Caries y problemas dentales

Una de las consecuencias más habituales de dormir con la boca abierta es el aumento de la posibilidad de padecer caries. Respirar exclusivamente por la boca es perjudicial para la higiene bucal al igual que puede provocar serios problemas respiratorios.  Tanto es así que la investigación ha tratado de determinar hasta qué punto dormir con la boca abierta puede desembocar en problemas dentales.

Ronquidos

Dormir con la boca abierta es una de las principales causas de roncar por la noche. Abrir la boca al dormir está relacionado con una mala respiración, lo cual se suele asociar con problemas en las vías respiratorias, ya sean por obstrucción nasal, de garganta o incluso por una mala posición al descansar.

Una de las principales consecuencias derivadas de los ronquidos puede ser la apnea obstructiva del sueño. Esta enfermedad se produce cuando los músculos de la garganta se relajan demasiado y las vías respiratorias se estrechan, ocasionando la necesidad de inhalar aire por la boca. De esta manera el cerebro puede despertarse entre cinco y 30 veces para abrir las vías respiratorias por la necesidad de inhalar aire. Una forma de reducir la posibilidad de roncar es no dormir hacia arriba debido a que esta posición favorece la relajación muscular de la mandíbula. Es más recomendable dormir hacia un lado o incluso con la cabeza un tanto más alta.

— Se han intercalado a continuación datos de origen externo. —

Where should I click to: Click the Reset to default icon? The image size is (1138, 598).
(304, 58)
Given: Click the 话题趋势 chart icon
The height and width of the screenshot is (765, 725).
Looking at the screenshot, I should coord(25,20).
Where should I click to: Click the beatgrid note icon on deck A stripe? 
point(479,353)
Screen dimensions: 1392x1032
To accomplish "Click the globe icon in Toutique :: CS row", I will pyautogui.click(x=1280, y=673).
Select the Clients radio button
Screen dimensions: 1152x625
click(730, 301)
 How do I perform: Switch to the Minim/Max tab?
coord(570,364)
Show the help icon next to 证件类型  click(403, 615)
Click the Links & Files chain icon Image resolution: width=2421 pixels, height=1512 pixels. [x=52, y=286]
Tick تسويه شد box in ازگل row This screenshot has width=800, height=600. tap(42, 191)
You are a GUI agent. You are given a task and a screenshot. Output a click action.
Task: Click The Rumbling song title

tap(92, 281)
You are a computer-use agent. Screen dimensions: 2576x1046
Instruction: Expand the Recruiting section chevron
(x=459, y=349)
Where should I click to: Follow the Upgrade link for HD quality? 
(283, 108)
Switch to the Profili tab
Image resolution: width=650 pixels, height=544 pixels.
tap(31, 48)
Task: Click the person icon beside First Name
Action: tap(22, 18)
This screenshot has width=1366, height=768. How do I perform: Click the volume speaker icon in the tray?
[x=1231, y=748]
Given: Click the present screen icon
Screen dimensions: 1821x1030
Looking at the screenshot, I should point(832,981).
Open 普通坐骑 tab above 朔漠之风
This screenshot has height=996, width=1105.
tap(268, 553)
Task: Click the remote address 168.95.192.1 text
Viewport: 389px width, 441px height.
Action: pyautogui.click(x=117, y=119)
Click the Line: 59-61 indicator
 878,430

Sequedad bucal y mal aliento

Además de los problemas en la dentadura o los ronquidos y problemas respiratorios hay más inconvenientes derivados de dormir con la boca abierta. Este hábito inadecuado al dormir puede provocarnos mal aliento y sequedad en la zona bucal, lo que empeora la higiene bucal.

La saliva ayuda a humedecer y a limpiar la boca neutralizando los ácidos producidos por la placa.

Tener la boca seca o xerostomía, como se conoce en términos médicos,  produce un mal repartimiento de la saliva en la boca y por lo tanto que la comida y las células muertas se descompongan. Este proceso de descomposición produce el mal aliento. Además provoca la sensación de deshidratación al despertar.

En resumen, nuestros hábitos pueden influir directamente en la calidad del descanso y por consiguiente sobre nuestra salud. Si lo necesitamos, siempre podemos consultar con un especialista sobre cualquiera de estos problemas. Ponerles solución mejorará sin duda nuestro descanso y nuestra salud.